A subset of these transparency requirements, while not likely well suited to class action claims, will nonetheless prove vexing. Provisions governing cost estimates and continuity of care are in this category. In contrast, provisions relating to mental health parity seem perfectly designed to attract class actions claims. This is all the more worrisome based on the difficulty that plan sponsors and their providers have encountered in complying with the rules governing non-quantitative treatment limitations imposed under the Mental Health Parity and Addiction Equity Act of 2008 (“MHPAEA”). Complicating matters is the comparative analysis under MHPAEA required by Section 203 of Division BB, which, as interpreted by the Departments of Labor and Health & Human Services, is complex and burdensome.
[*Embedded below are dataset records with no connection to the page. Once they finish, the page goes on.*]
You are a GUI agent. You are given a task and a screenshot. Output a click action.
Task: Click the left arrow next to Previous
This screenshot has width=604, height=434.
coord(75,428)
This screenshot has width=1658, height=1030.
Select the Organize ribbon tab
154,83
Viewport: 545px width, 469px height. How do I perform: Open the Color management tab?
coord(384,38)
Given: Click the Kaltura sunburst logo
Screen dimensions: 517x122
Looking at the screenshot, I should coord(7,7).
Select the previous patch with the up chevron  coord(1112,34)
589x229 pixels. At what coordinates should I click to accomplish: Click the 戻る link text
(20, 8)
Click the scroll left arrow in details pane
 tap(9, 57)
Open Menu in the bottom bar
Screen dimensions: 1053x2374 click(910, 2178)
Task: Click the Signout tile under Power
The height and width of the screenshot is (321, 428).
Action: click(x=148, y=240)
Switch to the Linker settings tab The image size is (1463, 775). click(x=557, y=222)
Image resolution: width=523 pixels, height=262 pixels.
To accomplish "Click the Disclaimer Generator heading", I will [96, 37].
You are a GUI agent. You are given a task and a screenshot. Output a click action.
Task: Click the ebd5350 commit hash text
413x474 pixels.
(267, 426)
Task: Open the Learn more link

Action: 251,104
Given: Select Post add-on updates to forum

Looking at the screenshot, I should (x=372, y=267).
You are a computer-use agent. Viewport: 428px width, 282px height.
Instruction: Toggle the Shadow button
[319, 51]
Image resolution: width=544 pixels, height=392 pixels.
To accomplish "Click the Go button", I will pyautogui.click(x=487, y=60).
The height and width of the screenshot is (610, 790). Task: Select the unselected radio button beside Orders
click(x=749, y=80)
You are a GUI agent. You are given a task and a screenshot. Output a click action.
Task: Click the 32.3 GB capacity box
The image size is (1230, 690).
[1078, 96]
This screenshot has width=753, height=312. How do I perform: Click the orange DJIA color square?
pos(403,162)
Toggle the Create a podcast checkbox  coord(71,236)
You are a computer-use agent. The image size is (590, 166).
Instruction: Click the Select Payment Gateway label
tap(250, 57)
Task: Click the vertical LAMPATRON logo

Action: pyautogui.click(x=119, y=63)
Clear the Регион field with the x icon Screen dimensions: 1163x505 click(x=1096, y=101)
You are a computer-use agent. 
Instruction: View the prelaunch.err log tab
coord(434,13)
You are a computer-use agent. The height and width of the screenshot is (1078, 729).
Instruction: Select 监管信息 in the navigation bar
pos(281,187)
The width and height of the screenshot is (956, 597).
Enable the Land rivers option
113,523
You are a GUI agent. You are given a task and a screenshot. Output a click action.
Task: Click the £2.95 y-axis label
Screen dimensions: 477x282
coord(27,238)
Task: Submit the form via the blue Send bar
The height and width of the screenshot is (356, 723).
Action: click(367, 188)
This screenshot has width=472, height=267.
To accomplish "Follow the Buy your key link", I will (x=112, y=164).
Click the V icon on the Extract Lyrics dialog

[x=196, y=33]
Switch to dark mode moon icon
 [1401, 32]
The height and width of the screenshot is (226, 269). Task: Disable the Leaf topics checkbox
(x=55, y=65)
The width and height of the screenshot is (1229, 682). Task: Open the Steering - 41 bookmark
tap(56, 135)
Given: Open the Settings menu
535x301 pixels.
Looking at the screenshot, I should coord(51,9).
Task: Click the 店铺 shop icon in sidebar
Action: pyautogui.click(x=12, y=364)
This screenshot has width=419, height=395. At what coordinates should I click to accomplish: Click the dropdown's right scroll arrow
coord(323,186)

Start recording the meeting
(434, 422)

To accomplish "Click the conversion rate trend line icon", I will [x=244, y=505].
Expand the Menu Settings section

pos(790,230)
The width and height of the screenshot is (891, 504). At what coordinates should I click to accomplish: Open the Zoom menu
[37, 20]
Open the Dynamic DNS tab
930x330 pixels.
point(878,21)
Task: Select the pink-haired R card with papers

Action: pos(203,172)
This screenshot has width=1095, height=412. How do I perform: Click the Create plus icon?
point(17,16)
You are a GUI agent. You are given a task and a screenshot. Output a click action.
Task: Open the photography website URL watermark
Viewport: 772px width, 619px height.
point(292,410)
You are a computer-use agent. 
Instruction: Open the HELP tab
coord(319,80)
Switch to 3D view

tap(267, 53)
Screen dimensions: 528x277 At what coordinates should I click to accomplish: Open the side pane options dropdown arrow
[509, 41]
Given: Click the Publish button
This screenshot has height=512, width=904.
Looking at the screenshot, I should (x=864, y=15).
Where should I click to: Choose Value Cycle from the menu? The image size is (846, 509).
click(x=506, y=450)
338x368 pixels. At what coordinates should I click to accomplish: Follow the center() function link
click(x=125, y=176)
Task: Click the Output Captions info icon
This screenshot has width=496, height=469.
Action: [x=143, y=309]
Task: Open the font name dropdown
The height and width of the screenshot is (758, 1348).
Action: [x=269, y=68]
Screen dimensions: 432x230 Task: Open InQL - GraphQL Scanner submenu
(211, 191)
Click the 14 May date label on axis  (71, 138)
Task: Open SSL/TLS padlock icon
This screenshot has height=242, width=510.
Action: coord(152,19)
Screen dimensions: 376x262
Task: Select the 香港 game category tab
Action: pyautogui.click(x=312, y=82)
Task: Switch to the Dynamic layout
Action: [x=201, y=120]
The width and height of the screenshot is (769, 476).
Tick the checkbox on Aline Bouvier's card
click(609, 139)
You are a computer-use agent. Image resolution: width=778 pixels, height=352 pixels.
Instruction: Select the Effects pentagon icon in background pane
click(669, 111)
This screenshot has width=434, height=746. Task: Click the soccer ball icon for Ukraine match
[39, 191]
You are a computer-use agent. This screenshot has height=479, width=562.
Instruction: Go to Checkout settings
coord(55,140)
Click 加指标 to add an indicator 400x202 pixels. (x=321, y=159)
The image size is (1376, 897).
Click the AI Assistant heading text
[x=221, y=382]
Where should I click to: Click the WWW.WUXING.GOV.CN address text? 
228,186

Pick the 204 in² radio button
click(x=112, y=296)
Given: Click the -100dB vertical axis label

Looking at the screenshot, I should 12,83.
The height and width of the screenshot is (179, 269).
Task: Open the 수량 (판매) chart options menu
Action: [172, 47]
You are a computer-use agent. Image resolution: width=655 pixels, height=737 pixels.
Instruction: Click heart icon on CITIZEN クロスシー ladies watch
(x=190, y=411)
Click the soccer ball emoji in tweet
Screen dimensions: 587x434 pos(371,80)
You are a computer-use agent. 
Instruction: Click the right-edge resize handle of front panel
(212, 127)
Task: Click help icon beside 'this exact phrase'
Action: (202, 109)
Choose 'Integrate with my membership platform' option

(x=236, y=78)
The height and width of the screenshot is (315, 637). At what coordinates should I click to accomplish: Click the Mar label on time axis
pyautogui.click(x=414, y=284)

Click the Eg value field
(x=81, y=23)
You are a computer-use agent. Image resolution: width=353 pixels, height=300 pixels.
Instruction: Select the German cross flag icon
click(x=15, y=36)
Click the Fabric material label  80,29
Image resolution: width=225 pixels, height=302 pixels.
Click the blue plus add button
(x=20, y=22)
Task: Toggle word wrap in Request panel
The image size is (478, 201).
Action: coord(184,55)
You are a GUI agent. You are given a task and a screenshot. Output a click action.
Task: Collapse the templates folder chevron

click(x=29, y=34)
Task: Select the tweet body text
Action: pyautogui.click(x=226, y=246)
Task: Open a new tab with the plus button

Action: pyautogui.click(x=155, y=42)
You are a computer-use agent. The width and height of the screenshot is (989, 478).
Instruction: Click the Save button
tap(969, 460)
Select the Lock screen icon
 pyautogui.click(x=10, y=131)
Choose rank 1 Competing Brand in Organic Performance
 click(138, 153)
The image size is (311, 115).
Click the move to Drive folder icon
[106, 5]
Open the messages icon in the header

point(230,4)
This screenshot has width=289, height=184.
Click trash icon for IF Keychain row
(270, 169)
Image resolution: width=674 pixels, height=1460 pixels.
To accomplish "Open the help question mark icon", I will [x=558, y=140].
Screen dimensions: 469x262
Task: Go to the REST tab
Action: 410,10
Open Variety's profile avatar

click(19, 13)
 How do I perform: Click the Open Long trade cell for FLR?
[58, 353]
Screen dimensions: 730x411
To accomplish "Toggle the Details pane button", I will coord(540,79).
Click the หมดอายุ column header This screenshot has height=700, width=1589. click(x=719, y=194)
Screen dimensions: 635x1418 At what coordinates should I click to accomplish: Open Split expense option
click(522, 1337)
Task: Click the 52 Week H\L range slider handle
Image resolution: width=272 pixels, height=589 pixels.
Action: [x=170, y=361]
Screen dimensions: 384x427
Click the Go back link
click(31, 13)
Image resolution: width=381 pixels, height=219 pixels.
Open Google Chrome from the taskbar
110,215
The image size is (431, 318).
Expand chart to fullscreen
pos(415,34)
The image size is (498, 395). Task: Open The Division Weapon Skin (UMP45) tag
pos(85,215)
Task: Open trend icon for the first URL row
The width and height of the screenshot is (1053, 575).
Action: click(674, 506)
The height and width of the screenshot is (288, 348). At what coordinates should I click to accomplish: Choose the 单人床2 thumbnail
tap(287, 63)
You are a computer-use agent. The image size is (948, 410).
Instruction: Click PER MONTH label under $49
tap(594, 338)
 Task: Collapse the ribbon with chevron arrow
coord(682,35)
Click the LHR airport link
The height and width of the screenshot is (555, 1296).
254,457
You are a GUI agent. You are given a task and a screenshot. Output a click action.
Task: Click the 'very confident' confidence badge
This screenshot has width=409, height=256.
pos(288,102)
The motherlode for the plaintiffs’ bar however is in the broker/consultant compensation disclosure rules. For starters, there is the obvious claim that the rule was not properly followed, thereby triggering a prohibited transaction. Equally obvious and even more worrisome, however, are claims that are right out of the 401(k) litigation playbook: the plan paid excessive fees and plan fiduciaries were not paying attention. Essentially, the statute’s focus on fee disclosure invites scrutiny of the underlying fees and the accompanying fiduciary engagement.
Ligation involving the Act’s broker/consultant compensation disclosure rules could go a long way toward reshaping how these individuals and firms are compensated. In Field Assistance Bulletin 2021-03, the Department of Labor encourages brokers and consultants to look to the 2012 pension disclosure rules for guidance. A consequence of the final pension disclosure rule was to move away from asset-based fees and commissions on the theory that an increase in assets will not likely result in a corresponding increase in the amount of compensable work. The same could prove true in the case of broker compensation relating to group health plans.
What this Means for Employers
Employers can best insulate themselves from exposure to claims based on fiduciary breaches under their welfare plans by following the 401(k) plan example. At bottom, this calls for the adoption of prudent policies and procedures and the demonstration of robust, ongoing fiduciary compliance. The establishment of a welfare plan fiduciary committee is a terrific place to start.